The person or panel conducting the interview, or if an online format the person reviewing the recording of the interview, will usually be a senior medical practitioner who will be asking themselves “is this a safe doctor who I want on my team?” so think about how you can demonstrate that you are a team player and easy to get along with.
Be prepared also to discuss your career goals, and link these to the job you are applying for. For example, if applying for a training position, show how your career aspirations align with the role or the program and rotations offered by the specific hospital.
During the interview
- Remember rapport: greet the interviewer appropriately, use eye contact and smile.
- Be enthusiastic and authentic.
- Speak clearly and confidently about your experiences and skills.
- Listen carefully to the questions asked and be specific in your answers (make sure you understand the question before responding and provide specific examples to help you answer the question).
- Remember this is a patient based industry so ensure you demonstrate your compassion, empathy, and strong communication skills.
- Maintain appropriate professionalism with any member of the interview panel with whom you have a personal relationship.
- Always have a strong statement to close with if given the opportunity such as ‘is there anything you would like to add to support your application’.
- Ensure that you understand the next step in the selection process.
Increasingly employers are using an online platform such as ‘Zoom’ to interview candidates or to shortlist candidates.
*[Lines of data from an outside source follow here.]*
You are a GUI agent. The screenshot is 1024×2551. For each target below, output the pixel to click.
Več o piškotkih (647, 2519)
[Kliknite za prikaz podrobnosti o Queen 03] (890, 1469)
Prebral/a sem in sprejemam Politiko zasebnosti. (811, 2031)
All of the key principles apply but also consider:
Location: it is important to find somewhere quiet where you will not get interrupted and also a background that is neutral like an office or blank wall.
Lighting: you need front-facing lighting so moving a desk lamp to sit behind your computer screen is a good idea.
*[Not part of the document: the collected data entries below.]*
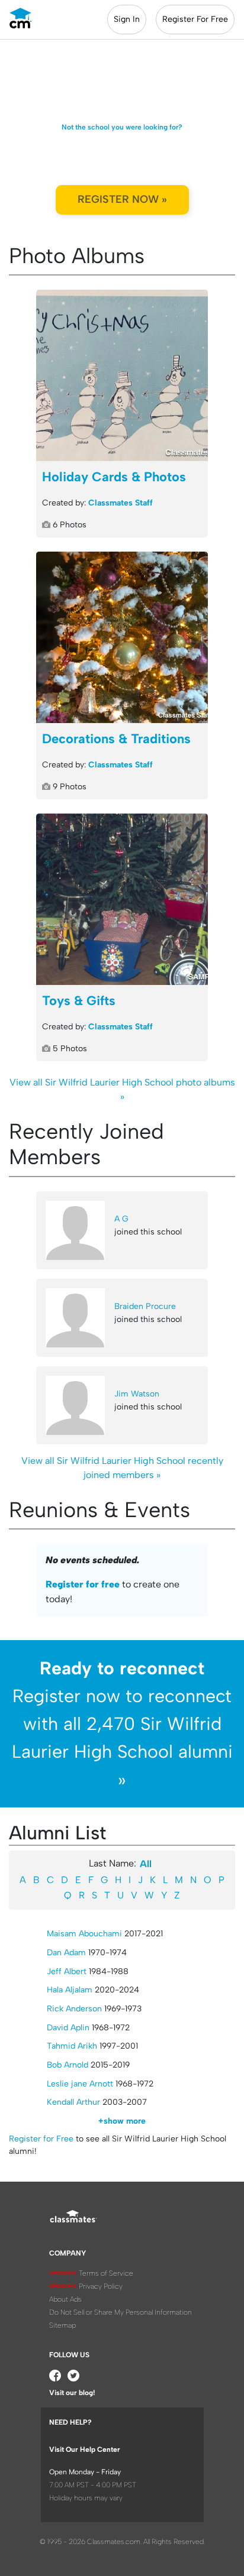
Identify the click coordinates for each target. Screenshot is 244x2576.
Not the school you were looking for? (122, 127)
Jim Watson (136, 1394)
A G (121, 1219)
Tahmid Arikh (72, 2046)
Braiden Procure (145, 1306)
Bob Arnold (67, 2065)
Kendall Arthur (73, 2102)
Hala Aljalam (69, 1990)
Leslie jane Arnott (80, 2084)
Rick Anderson (74, 2009)
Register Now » (122, 199)
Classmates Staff (120, 503)
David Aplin (68, 2028)
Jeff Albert (66, 1971)
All (146, 1863)
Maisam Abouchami (84, 1934)
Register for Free (41, 2139)
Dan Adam (66, 1953)
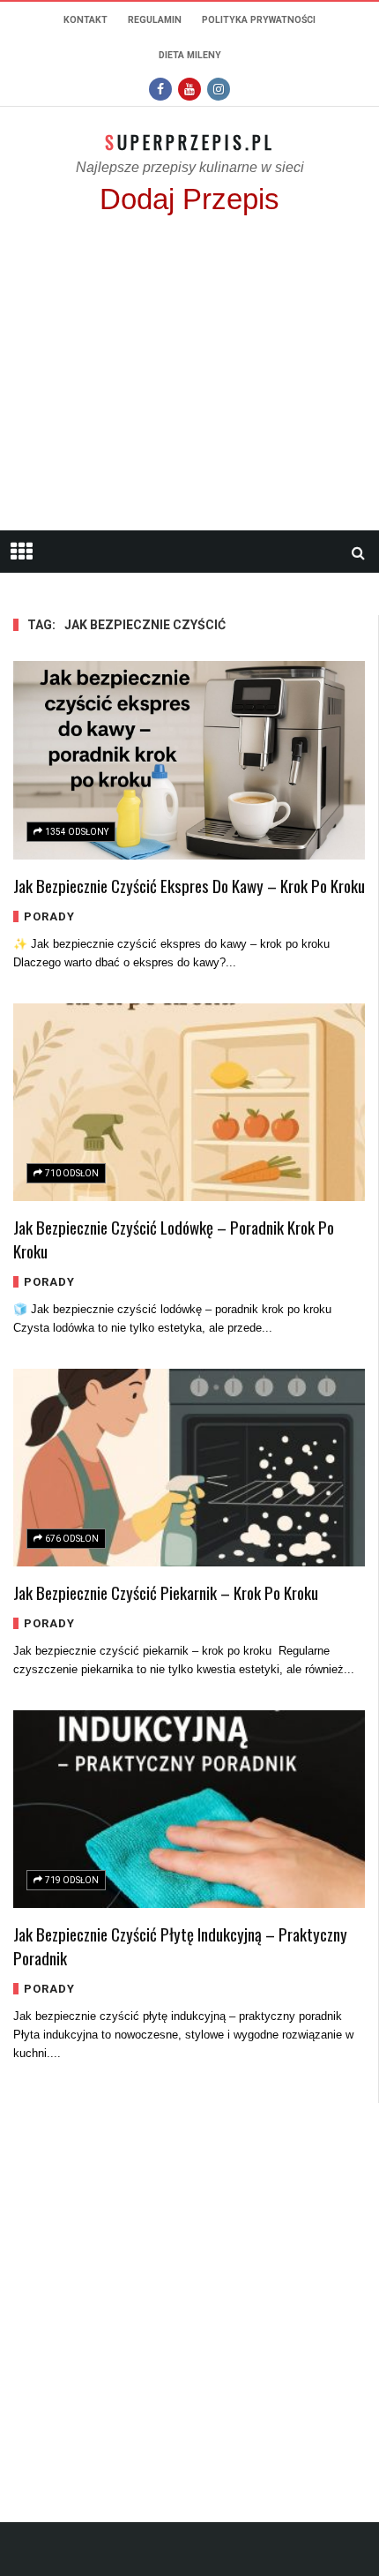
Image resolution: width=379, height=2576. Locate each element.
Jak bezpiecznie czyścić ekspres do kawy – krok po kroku (189, 885)
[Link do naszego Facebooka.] (160, 89)
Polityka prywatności (259, 20)
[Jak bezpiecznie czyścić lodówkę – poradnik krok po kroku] (189, 1102)
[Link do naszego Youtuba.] (189, 89)
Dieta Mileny (190, 55)
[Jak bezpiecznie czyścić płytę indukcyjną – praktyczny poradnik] (189, 1809)
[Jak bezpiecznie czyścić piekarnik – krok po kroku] (189, 1467)
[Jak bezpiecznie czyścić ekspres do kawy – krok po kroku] (189, 760)
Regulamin (155, 20)
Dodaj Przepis (189, 199)
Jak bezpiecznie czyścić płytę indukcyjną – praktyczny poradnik (180, 1945)
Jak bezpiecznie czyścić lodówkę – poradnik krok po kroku (173, 1238)
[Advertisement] (189, 381)
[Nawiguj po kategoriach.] (21, 551)
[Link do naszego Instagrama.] (218, 89)
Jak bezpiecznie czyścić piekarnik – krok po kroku (165, 1592)
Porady (49, 916)
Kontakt (85, 20)
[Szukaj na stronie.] (358, 552)
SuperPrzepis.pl (190, 142)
Technology: ensure you are familiar with the platform and test your equipment before starting the process. If you can do the interview without a headset this is preferable. Testing beforehand will assist in establishing the sound quality.
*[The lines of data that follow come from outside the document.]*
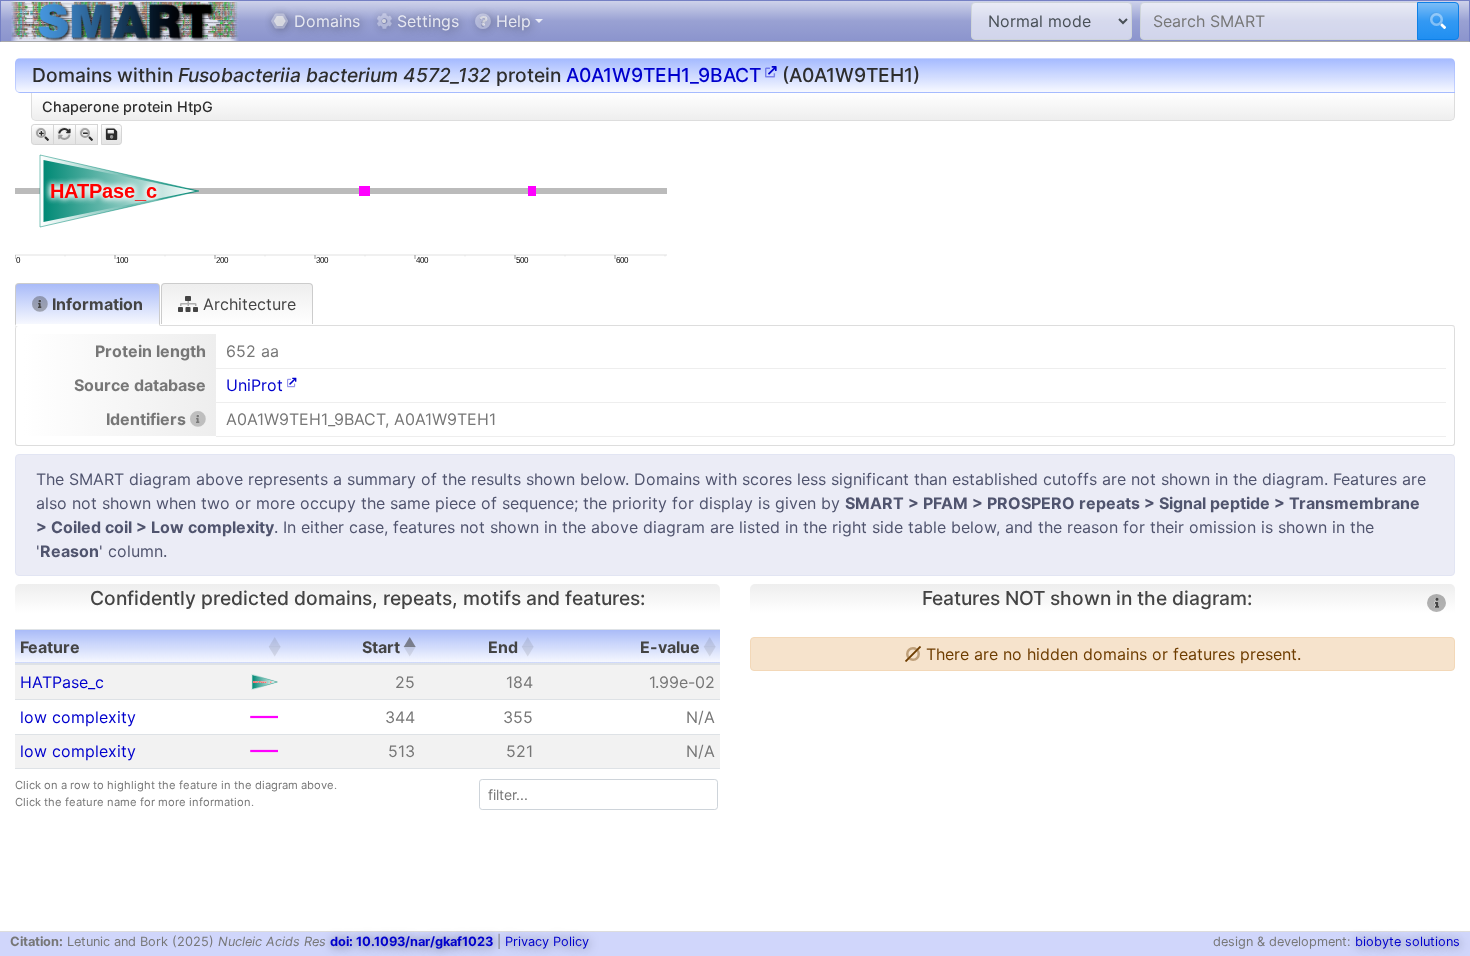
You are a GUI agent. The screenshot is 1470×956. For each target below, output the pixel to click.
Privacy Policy (547, 941)
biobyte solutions (1407, 941)
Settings (425, 21)
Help (511, 21)
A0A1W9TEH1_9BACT (663, 75)
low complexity (78, 717)
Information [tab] (95, 304)
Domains (324, 21)
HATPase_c (62, 682)
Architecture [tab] (247, 304)
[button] (274, 647)
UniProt (254, 385)
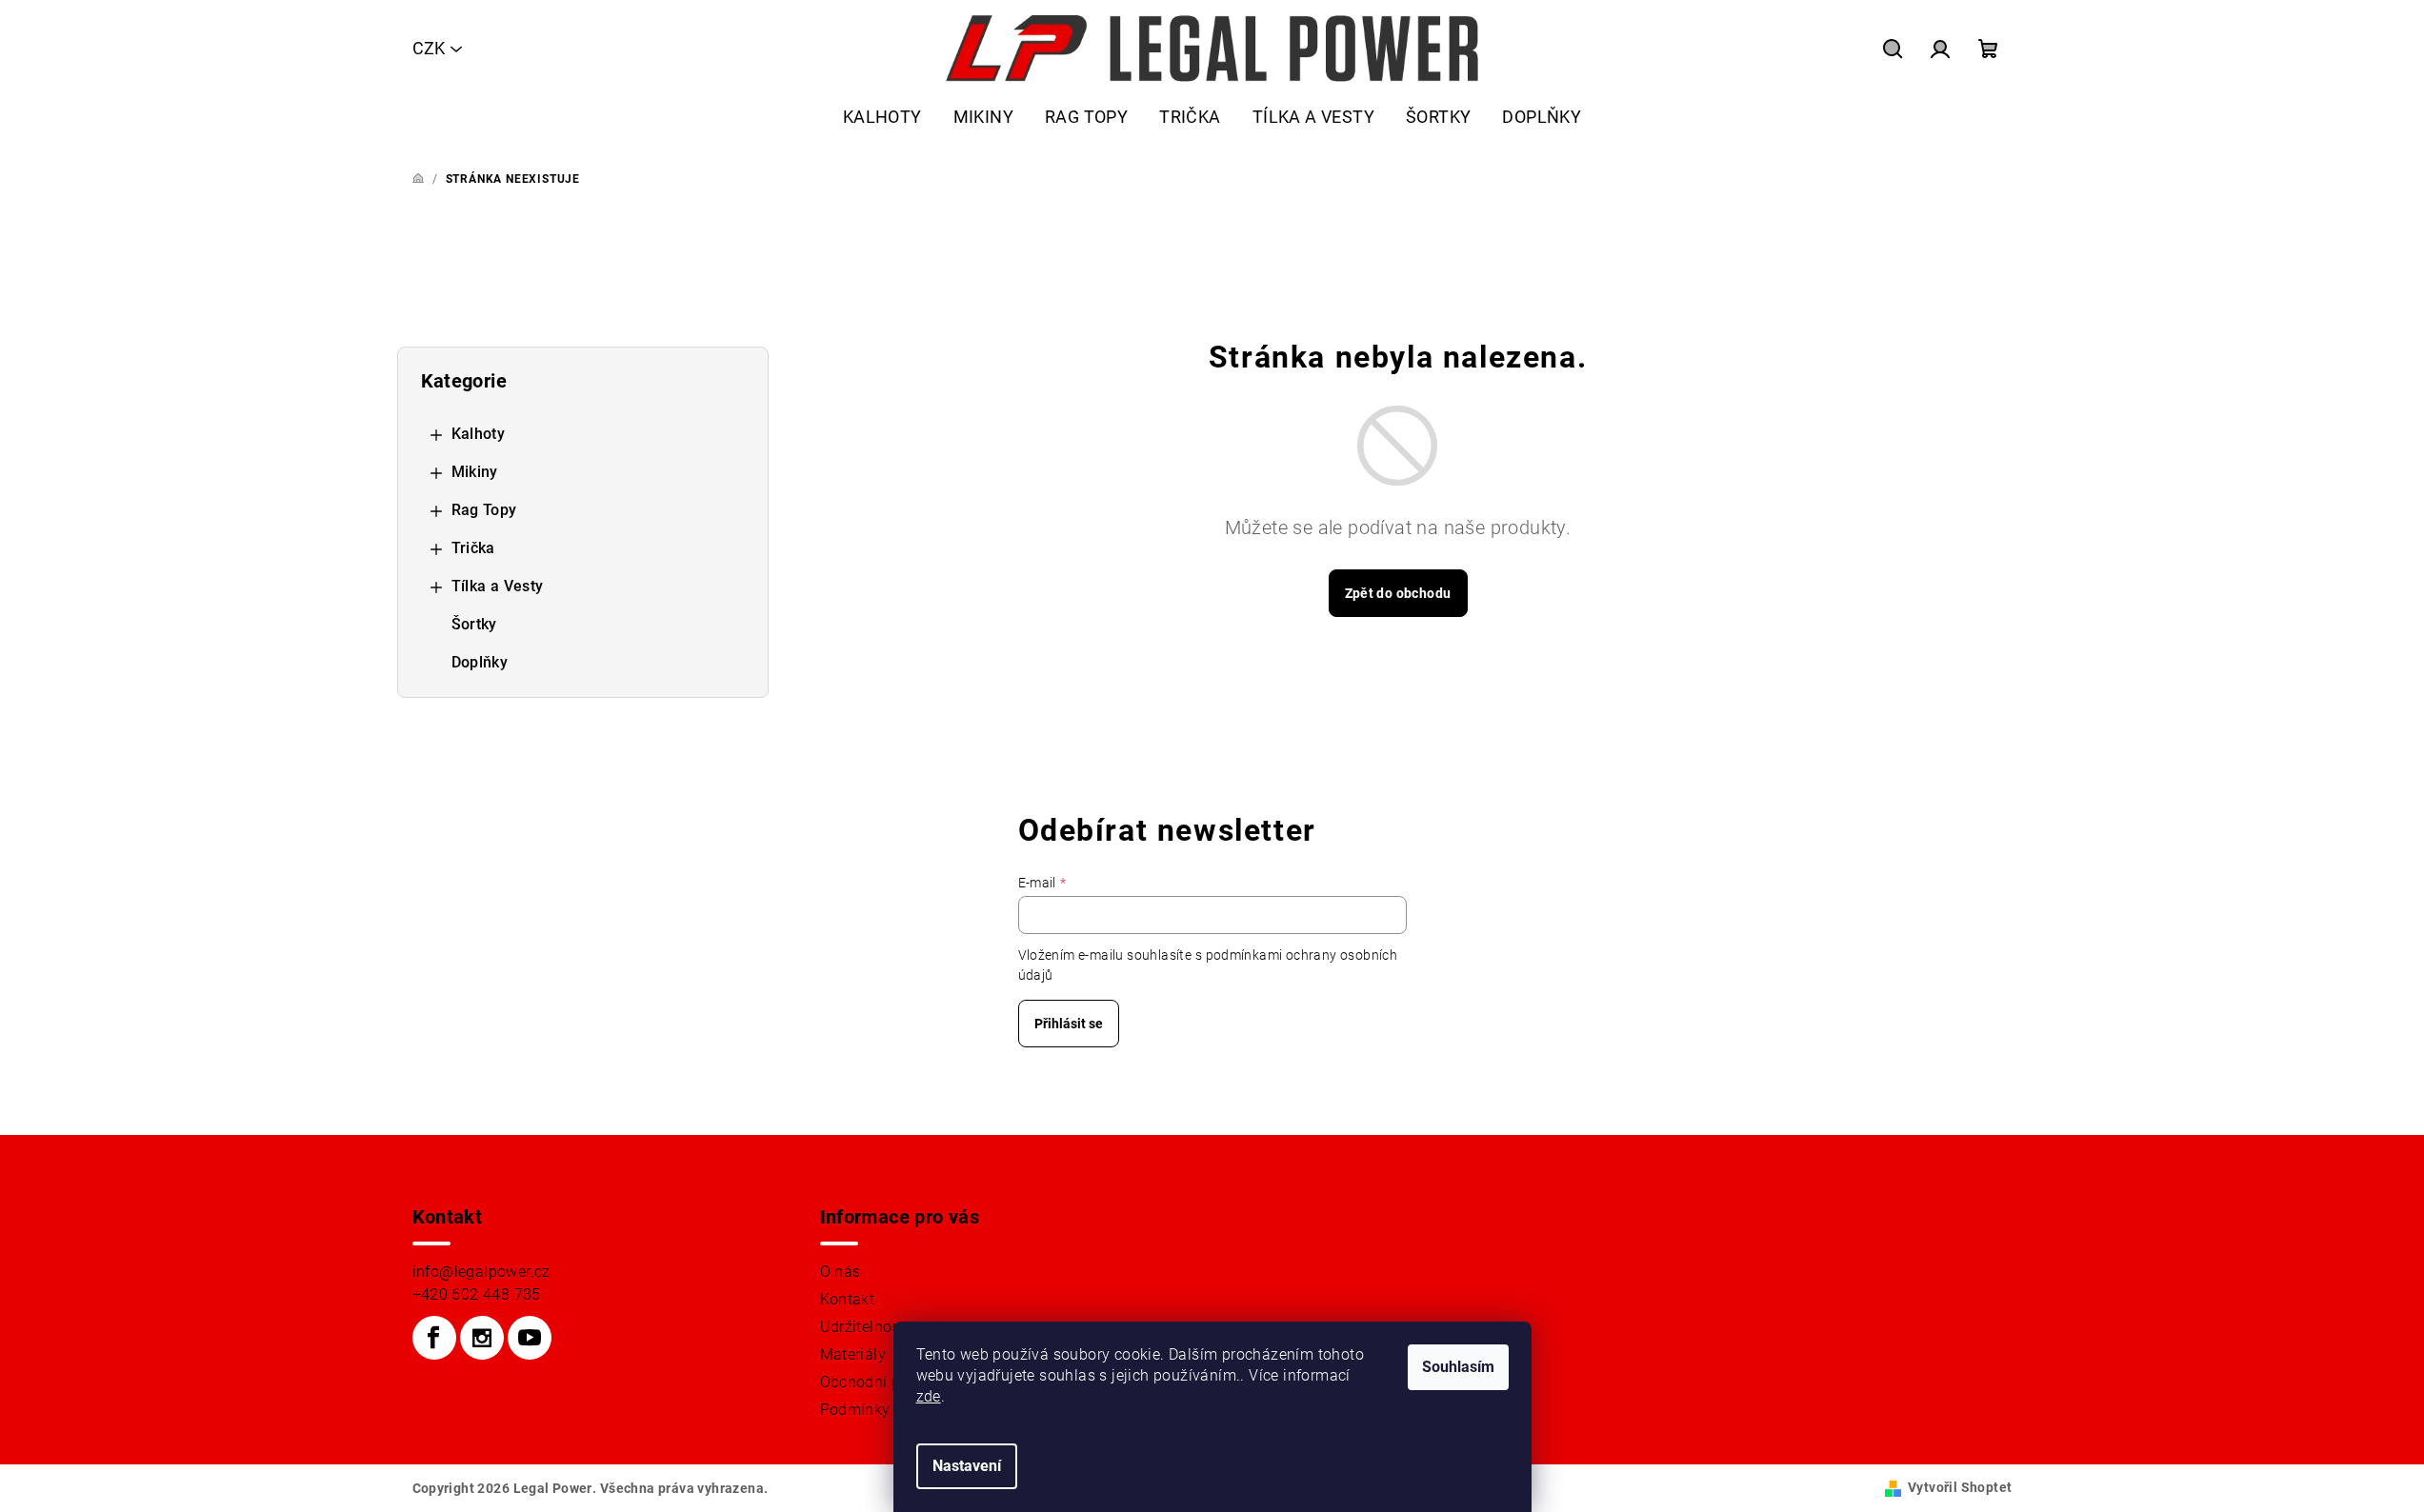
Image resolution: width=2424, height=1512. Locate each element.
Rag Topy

Notes: one good thing about an online interview is you can have notes to refer to but be careful not to read your answers. If you are concerned, use dot points rather than full sentences.
Eye contact: consider aligning your camera so your eyes are at the same height, so you are not looking down constantly with a distorted profile.
Following the interview
If it feels appropriate, you can send the interviewer or hospital contact a note/email thanking them for their time and restating your interest in the role is worth considering.
Prospective employers may conduct social media checks as a part of their assessment of your application. How you appear on your social media accounts can be used by employers as a measure of your professionalism. Consider your use of social media and the privacy settings you have in place to limit access to your social media accounts.
Ensure your details on LinkedIn and other similar sites are professional and up- to-date.